La fabrique de la perte de sens à France 3
Carnet de bureau. « On nous a fait passer d’un métier passion à un métier alimentaire », témoigne, sous le couvert de l’anonymat, Michel. Un an après la suppression des éditions nationales d’information de France 3, annoncée alors comme un bouleversement, France Télévisions est le théâtre d’échanges nourris sur la perte de sens au travail des journalistes de télévision.
« La perte de sens existe dès lors que les règles de l’art du métier sont bafouées ou que la finalité du travail est dévoyée, explique la sociologue Danièle Linhart, chercheuse émérite du CNRS. Ce sont les premières qui donnent la fierté au travail et les secondes, la dignité. Quand les règles de l’art ne sont pas respectées, les salariés se sentent maltraités. Quand l’utilité de leur travail s’efface, ils s’effondrent. »
Une vingtaine de témoignages anonymisés ont été remontés fin novembre à la tête de l’entreprise France Télévisions par la société des journalistes de France 3 rédaction nationale. Les salariés (ex-France 3 et ex-France 2) s’y interrogent sur « leur place dans la rédaction nationale de France Télévisions », parlent de « déqualification », de « souffrance ». Leurs propos sont clairs : « je me sens sous-utilisée », « je ne peux plus exercer mon métier », « depuis 2023, tout a changé ».
Le débat est lancé, la direction, qui rappelle que sa porte est toujours ouverte, invite toutes les personnes concernées à venir discuter dans le détail de leur situation. Un bon point de départ, car c’est justement le détail de ces témoignages qui est révélateur de la dynamique en œuvre de perte de sens.

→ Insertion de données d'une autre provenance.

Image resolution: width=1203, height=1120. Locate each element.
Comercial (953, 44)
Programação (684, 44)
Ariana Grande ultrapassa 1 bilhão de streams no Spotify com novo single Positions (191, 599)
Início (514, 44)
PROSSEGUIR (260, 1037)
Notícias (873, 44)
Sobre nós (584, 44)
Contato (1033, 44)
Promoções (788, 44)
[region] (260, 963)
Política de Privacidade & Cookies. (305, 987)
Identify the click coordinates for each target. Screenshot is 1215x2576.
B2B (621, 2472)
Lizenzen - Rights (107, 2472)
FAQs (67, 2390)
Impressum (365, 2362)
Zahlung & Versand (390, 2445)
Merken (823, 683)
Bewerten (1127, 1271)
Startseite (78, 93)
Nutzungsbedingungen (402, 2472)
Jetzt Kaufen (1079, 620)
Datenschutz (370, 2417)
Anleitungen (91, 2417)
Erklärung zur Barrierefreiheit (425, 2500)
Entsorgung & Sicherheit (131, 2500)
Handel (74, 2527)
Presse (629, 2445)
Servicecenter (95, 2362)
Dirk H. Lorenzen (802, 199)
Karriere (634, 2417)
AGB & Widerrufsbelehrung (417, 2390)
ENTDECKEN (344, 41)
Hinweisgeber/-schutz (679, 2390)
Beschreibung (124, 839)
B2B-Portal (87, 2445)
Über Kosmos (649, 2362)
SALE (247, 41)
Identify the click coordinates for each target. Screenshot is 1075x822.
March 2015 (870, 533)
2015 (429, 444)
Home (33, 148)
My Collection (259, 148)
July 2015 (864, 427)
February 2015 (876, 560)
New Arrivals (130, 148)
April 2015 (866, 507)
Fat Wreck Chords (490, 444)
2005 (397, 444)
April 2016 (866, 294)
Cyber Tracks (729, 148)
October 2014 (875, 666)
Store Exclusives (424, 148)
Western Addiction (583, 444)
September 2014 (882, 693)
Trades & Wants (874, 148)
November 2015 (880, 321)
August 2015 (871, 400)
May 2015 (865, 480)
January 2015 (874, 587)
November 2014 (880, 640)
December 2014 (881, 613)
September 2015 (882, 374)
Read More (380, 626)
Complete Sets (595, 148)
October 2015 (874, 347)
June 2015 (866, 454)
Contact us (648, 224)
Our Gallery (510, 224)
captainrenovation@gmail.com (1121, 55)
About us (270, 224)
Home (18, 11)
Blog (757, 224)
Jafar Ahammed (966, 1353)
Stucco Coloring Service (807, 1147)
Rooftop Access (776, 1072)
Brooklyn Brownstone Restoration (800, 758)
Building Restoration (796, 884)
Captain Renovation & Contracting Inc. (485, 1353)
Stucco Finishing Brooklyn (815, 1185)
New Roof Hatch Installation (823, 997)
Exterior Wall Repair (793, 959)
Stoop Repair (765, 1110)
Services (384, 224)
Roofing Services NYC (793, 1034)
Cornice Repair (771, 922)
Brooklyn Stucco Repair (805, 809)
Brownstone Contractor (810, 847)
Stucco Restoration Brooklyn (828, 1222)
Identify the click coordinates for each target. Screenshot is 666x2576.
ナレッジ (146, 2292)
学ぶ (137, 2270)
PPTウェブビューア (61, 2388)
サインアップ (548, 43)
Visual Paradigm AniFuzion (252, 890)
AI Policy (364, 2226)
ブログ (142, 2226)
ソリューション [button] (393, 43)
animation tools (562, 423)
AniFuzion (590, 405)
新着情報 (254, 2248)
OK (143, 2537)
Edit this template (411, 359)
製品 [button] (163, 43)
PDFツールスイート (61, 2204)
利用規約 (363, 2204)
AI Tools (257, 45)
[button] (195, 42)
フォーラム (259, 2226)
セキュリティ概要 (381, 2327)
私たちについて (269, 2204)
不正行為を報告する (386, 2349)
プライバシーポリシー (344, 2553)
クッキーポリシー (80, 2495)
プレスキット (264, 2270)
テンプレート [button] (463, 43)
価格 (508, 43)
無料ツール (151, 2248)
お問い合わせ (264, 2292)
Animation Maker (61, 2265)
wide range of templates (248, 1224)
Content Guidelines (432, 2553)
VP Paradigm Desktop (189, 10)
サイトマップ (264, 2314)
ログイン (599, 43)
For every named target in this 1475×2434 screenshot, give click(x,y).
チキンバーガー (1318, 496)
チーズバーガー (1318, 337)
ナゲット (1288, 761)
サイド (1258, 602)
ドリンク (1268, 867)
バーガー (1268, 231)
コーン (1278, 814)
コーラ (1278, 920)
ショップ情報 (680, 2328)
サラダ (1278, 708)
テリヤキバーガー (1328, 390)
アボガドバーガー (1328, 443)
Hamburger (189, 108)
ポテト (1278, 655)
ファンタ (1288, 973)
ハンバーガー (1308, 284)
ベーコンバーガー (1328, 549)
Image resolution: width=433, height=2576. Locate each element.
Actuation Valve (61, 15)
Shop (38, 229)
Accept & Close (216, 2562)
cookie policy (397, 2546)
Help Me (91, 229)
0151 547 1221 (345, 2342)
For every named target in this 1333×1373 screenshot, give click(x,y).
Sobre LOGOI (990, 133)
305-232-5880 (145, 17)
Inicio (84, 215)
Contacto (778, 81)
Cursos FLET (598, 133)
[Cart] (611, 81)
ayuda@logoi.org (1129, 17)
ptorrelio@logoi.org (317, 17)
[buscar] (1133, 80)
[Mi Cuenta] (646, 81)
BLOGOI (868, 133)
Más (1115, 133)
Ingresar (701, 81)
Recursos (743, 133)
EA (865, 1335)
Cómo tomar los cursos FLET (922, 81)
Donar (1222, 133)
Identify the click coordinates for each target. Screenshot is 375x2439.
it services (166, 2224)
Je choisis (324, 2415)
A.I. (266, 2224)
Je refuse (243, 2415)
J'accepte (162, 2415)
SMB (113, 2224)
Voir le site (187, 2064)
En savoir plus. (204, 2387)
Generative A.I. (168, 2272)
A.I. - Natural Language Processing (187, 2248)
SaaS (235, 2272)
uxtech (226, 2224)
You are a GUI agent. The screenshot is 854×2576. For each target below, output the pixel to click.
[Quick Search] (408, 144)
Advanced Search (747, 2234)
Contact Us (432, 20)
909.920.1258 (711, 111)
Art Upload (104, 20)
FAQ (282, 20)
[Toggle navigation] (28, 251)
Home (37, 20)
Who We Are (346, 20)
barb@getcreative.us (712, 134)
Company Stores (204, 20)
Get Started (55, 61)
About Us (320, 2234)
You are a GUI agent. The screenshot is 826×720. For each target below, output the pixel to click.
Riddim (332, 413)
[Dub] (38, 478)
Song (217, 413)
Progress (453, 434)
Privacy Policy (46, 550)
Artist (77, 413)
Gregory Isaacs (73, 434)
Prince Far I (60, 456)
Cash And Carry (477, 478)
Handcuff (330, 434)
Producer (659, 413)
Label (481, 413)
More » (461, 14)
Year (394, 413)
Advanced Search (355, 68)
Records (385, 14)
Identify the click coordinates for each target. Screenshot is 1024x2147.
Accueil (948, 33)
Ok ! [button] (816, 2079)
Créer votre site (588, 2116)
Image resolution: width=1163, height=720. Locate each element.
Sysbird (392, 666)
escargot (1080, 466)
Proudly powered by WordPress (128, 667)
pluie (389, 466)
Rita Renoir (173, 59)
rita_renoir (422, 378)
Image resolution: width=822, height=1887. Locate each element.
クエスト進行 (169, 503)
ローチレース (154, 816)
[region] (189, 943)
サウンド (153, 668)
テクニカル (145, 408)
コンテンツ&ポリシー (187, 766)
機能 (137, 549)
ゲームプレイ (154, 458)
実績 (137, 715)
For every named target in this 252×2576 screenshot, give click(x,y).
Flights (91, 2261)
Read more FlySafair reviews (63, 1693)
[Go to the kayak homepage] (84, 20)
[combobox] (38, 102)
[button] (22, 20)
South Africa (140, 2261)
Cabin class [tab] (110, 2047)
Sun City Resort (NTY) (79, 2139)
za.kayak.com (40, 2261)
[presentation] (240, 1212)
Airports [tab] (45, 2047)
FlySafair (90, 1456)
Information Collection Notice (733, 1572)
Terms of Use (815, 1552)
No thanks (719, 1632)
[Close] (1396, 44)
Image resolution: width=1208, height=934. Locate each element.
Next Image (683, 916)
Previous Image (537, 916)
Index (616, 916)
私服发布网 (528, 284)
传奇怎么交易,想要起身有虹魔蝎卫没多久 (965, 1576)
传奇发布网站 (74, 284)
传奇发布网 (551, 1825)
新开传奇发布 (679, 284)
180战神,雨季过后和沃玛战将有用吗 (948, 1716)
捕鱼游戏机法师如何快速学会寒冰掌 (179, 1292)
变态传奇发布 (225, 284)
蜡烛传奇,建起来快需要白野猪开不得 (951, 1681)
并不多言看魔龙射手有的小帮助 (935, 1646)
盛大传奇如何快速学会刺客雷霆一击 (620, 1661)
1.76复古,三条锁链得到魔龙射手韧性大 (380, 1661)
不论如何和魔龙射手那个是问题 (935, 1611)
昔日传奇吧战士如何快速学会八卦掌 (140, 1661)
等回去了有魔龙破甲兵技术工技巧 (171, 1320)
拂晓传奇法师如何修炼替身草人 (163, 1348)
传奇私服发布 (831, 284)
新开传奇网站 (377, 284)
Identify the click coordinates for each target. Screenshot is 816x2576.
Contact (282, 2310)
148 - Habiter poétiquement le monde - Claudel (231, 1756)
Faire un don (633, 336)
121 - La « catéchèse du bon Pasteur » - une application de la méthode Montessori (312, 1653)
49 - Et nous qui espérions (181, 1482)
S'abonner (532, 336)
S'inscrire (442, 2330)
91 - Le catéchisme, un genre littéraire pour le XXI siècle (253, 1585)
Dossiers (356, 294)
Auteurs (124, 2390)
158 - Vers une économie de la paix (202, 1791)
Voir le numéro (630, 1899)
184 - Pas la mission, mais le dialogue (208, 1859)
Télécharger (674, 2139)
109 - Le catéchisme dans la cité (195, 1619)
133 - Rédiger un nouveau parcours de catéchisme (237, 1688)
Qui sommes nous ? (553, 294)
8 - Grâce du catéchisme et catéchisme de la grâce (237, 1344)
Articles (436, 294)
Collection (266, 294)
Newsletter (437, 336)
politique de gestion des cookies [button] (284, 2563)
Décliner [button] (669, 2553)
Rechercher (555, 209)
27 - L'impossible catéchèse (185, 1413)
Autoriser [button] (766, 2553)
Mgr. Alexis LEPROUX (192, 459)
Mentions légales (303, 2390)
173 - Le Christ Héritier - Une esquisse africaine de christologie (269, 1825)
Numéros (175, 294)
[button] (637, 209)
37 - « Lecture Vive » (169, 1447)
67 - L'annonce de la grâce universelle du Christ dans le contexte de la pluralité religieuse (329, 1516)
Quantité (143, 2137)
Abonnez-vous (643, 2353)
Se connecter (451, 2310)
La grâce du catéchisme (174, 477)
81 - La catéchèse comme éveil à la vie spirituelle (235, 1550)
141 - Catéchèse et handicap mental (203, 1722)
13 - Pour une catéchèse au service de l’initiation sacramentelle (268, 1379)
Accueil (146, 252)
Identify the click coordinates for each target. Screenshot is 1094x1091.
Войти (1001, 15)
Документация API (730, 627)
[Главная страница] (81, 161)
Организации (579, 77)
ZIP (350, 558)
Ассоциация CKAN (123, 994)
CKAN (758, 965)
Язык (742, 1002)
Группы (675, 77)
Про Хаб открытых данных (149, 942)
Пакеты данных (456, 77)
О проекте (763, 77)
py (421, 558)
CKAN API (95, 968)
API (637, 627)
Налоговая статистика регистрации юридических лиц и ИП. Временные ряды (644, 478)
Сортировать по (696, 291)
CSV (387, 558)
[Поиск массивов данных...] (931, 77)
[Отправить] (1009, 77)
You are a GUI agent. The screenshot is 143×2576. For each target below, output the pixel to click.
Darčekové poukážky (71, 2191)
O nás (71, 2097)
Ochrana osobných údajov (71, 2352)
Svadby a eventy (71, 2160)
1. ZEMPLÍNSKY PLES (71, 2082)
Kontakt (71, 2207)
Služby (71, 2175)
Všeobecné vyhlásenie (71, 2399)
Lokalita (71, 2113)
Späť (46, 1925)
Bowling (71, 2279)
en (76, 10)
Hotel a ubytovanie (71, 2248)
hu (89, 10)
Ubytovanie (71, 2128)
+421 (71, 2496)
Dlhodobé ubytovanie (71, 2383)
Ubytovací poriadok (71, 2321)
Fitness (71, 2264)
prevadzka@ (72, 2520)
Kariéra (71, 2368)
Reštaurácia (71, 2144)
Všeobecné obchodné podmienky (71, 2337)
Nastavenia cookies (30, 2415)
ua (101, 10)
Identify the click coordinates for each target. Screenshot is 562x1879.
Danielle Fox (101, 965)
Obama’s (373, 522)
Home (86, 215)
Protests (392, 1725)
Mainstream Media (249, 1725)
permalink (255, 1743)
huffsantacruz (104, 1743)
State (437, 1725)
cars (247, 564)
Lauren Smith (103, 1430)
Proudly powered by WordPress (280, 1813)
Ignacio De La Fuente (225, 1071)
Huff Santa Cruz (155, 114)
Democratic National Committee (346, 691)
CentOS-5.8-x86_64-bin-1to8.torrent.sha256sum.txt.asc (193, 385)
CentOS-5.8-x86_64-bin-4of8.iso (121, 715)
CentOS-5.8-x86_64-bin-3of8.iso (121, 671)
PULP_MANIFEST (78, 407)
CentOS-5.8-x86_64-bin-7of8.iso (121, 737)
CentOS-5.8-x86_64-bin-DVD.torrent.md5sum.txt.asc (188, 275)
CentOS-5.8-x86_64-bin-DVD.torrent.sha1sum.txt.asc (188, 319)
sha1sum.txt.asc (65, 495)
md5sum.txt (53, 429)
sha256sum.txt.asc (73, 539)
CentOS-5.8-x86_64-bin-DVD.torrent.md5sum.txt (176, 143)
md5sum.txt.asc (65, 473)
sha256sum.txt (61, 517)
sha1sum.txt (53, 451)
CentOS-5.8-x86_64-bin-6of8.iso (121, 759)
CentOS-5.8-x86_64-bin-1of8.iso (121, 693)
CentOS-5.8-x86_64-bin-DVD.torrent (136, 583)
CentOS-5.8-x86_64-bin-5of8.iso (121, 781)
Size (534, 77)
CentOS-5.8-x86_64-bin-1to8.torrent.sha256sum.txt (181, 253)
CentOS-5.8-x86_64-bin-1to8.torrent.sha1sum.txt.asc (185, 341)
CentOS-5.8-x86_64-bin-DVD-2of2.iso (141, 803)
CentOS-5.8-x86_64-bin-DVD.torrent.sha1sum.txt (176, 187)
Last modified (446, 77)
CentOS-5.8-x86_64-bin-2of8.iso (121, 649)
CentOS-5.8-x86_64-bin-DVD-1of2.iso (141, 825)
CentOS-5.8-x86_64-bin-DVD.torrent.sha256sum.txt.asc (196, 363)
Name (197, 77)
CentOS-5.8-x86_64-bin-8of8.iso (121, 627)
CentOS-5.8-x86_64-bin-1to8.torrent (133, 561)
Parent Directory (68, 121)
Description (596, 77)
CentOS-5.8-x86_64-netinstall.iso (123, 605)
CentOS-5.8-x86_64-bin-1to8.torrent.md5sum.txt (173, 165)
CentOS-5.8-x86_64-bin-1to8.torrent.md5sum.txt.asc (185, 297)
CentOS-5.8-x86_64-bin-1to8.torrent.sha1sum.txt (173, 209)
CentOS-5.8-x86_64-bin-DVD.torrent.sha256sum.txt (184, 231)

Un recul de la reconnaissance
« Mes amis me demandent si je travaille encore à France Télévisions, car on n’entend presque plus mon nom à l’antenne. A 40 ans, je parcourais le monde. Dix ans plus tard, je semble hors-jeu », écrit Michel. De quoi parle ce journaliste ? A la fois ne plus être un élément visible du collectif et ne plus faire le travail, dans lequel il se reconnaît. « Pour le salarié, c’est une dévalorisation, car c’est un non-respect du métier auquel il s’identifiait jusqu’alors. Au travail, le salarié s’identifie à son travail », explique la sociologue Danièle Linhart.
La réorganisation redistribue les responsabilités et les missions. Sans préjuger du bien-fondé de cette redistribution, des journalistes se sentent « écartés de l’antenne », tandis que la direction dit « mettre les personnes au bon endroit ». Mais le ressenti généré est un recul de la reconnaissance, y compris financière – plusieurs témoignages pointent une stagnation salariale ou l’absence de promotions, qui remontent en fait bien avant la transformation de 2023, et une perte de sens surtout parce que le contenu de leur travail a changé.